TASK ITEM
Which lines of the entries contain the word "computer"? Please list them.

Dataset entries:
__________________________________________________

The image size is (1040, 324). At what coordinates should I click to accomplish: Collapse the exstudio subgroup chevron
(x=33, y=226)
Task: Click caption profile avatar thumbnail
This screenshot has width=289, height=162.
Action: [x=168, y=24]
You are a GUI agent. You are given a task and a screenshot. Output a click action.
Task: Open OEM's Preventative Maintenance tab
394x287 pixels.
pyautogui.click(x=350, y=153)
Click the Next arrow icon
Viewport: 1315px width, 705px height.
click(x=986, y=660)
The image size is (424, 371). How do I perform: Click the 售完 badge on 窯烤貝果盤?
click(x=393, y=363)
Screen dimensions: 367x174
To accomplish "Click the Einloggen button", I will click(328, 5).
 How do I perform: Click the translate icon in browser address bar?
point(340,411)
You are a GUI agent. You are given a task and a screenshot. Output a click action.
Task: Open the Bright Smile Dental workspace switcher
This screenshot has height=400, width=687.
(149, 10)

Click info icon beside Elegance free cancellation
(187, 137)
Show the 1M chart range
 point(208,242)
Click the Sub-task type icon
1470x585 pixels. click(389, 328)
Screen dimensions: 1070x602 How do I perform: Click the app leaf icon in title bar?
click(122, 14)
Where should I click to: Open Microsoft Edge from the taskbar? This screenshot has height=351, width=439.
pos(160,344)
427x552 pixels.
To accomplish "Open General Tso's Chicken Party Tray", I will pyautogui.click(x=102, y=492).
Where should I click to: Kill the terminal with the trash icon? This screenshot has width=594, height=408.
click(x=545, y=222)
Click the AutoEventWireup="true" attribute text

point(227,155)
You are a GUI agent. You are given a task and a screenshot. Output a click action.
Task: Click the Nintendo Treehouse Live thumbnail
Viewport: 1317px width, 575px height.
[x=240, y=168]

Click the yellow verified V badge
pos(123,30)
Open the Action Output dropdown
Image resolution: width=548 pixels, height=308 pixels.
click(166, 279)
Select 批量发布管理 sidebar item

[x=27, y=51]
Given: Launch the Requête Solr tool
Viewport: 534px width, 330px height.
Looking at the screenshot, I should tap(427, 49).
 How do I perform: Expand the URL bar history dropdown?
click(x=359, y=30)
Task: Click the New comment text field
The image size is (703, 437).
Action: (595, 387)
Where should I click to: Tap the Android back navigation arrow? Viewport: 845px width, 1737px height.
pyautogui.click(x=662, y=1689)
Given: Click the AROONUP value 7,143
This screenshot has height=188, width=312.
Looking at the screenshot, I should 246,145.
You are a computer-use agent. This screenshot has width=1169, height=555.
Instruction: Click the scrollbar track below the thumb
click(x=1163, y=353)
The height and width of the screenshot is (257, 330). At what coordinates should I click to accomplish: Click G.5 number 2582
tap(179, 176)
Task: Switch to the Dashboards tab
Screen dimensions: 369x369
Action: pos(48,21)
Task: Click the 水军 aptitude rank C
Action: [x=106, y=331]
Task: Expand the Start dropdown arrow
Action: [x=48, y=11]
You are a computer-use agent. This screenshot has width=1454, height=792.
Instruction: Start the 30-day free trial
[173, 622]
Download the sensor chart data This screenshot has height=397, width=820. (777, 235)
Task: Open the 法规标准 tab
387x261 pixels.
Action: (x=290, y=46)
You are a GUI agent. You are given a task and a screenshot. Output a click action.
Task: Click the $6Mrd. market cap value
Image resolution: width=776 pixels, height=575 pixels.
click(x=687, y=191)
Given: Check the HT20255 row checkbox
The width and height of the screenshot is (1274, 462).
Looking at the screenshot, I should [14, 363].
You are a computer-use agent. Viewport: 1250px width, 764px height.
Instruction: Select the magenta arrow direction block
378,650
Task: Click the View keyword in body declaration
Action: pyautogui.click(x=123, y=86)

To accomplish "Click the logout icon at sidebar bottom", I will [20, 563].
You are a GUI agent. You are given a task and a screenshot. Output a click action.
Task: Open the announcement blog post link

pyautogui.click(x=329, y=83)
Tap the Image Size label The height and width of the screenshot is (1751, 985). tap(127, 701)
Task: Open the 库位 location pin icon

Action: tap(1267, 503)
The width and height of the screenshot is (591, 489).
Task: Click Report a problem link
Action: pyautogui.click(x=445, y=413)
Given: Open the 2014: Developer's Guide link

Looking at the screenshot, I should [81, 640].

__________________________________________________

REPLY TO THE TASK
You are a computer-use agent. This screenshot has width=1169, height=555.
You are a computer-use agent. This screenshot has width=1454, height=792.
You are a computer-use agent. Viewport: 1250px width, 764px height.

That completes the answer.